A key House Republican plans a renewed effort to bar multiple taxes on digital goods and services, offering a revised bill that seeks to overcome objections that stalled a past legislative effort.
Rep. Lamar Smith (Tex.), a former chairman of the House Judiciary Committee who remains a panel member, introduced the measure last month. It would prohibit what the effort’s supporters say are discriminatory taxes on music, pictures and other digital goods and services sold over the Internet.
The proposal, which Smith intends to push when Congress reconvenes next week, is co-sponsored by Rep. Steve Cohen (D-Tenn.). Sen. Ron Wyden (D-Ore.) is supporting similar legislation in the Senate.
“As technology advances, it is important that tax policies do not unfairly penalize consumers who choose to download digital goods rather than purchase their tangible counterparts,” Smith said in a statement as he introduced the bill. “This legislation promotes tax fairness and ensures that consumers are not discouraged from purchasing digital goods.”
Smith’s earlier bill was approved by the House judiciary panel in 2012, when he served as chairman. The measure did not advance, and Smith and its other backers crafted the new version to address what they agreed were shortcomings.
The National Governors Association was one of the groups that opposed the initial legislation, saying it needed a tighter definition of digital goods and adjustments to reduce the potential lost revenue to state and local governments.
The measure would have cost those jurisdictions as much as $3 billion in forgone sales tax after its first year in effect, the Congressional Budget Office reported.
The earlier bill also drew complaints that it would have infringed on states’ authority by effectively barring the sole use of regulatory or administrative means to shape sales taxes on digital goods, said Sam Whitehorn, executive director of the Download Fairness Coalition, which includes the Wireless Association and other groups pushing for the legislation.
In response to governors’ concerns, the bill’s supporters dropped a provision that would have required states to use a legislative route rather than rely on administrative authority, Whitehorn said.
The bill declares that a state may tax only sales of digital goods and services to customers with a tax address within that state. States also may not impose multiple taxes on digital goods.
The bill defines digital goods as sounds, images, data and facts maintained in digital form. Internet access service is not a digital good, the measure says.
The legislation “brings us closer to establishing a national framework guiding how state and local taxes can be imposed rationally and fairly on the digital economy,” Whitehorn said. “As the digital economy continues to grow, such a framework will ensure consumers are never subject to the nightmare scenario where someone downloading a single app or song could be taxed multiple times for the same product by competing jurisdictions.”
One contentious issue, the taxation of hotel rooms reserved through third-party Web sites, remains unresolved. The legislation says hotel intermediary services aren’t considered digital services.

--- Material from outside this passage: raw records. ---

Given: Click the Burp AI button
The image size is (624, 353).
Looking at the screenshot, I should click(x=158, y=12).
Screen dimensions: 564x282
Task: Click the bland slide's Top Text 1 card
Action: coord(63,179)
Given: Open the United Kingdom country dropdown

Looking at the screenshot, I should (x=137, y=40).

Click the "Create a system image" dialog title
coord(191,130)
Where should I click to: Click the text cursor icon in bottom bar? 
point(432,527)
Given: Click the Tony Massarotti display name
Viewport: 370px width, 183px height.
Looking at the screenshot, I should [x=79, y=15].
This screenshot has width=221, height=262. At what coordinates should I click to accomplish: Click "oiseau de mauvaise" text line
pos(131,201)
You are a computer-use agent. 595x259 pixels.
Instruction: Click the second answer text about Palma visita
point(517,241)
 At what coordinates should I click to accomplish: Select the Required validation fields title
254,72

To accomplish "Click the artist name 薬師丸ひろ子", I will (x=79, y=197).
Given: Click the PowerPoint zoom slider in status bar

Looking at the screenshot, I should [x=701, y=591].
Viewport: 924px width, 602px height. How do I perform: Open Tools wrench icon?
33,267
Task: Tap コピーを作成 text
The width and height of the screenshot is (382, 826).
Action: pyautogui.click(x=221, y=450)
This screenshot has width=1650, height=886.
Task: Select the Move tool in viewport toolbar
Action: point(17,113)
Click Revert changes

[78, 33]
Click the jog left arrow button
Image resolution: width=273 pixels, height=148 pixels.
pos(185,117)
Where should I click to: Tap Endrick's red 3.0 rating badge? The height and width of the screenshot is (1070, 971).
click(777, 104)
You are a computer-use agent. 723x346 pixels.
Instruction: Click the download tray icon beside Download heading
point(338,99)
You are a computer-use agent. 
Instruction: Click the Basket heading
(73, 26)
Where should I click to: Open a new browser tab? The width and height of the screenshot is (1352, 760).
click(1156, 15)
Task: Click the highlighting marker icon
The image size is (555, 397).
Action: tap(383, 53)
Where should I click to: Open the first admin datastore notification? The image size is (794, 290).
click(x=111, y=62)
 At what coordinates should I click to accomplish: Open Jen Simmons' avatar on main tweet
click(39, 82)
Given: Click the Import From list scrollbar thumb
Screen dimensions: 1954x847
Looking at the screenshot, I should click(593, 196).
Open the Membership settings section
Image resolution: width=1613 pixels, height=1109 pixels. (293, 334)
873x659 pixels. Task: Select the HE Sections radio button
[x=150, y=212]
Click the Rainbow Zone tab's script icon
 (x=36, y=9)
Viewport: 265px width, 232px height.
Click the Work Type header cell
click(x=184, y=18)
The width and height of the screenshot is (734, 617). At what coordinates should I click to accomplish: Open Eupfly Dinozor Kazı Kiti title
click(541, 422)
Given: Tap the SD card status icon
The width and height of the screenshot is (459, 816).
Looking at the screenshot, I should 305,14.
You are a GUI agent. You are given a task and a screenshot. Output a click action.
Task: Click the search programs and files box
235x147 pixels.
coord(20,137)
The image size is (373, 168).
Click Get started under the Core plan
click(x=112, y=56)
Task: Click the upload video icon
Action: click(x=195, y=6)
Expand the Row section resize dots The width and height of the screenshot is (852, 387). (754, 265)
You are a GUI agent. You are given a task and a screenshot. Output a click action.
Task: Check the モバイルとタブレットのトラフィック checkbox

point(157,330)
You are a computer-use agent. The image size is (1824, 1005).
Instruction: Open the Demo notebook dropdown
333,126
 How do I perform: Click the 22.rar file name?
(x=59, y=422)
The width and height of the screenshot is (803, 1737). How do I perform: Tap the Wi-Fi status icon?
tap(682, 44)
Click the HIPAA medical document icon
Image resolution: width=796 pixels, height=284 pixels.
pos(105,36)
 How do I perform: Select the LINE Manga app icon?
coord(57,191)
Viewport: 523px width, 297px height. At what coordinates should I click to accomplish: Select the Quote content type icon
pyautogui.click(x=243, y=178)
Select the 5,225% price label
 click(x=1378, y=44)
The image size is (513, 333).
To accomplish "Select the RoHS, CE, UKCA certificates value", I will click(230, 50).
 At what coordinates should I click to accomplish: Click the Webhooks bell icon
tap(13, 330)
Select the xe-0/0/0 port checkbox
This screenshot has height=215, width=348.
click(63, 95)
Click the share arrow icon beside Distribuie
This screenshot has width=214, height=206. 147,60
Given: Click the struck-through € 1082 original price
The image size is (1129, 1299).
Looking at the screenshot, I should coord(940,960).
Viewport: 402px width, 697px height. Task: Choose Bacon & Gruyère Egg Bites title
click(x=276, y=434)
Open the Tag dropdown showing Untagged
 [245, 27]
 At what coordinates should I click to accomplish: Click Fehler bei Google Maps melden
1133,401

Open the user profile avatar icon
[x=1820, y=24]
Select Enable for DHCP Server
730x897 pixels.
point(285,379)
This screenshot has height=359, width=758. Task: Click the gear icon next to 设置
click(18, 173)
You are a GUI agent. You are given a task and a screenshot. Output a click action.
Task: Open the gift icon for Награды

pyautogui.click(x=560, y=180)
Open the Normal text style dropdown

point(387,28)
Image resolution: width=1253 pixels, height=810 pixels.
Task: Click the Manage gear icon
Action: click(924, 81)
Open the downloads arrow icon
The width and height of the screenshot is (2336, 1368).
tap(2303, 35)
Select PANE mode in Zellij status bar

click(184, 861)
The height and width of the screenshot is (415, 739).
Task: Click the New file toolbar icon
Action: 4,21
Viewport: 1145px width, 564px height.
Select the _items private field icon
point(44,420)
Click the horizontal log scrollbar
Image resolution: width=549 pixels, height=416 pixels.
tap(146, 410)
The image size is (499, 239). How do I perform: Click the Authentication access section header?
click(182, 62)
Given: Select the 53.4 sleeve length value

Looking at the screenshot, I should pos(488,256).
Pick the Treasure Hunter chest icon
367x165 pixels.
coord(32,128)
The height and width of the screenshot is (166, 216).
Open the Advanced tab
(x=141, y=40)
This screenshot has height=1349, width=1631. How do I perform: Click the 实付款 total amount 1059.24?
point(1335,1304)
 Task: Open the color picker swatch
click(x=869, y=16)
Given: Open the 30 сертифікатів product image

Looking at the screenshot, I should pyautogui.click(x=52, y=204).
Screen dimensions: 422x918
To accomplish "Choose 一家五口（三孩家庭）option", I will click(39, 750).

Whitehorn said the bill doesn’t address whether hotel rooms purchased through such services should be subject to sales tax on the price the consumer paid or on the wholesale price the service paid earlier.
Smith, who left the judiciary panel chairmanship because of term limits House Republicans imposed on such posts, now heads the Science, Space and Technology Committee. Rep. Bob Goodlatte (R-Va.) chairs the Judiciary Committee.
Wyden is in line to head the Senate Finance Committee because its current chairman, Max Baucus, is retiring from the Senate. President Obama is nominating Baucus to become the next U.S. ambassador to China, and the Montana Democrat is expected to win Senate confirmation.
Also pending before the House Judiciary Committee is another Internet sales-tax bill, the Marketplace Fairness Act, which passed the Senate in May. It would grant states the power to require remote sellers to collect for them sales taxes at the time of purchase. It also would impose a framework for harmonizing state sales-tax rules to reduce collection burdens on retailers.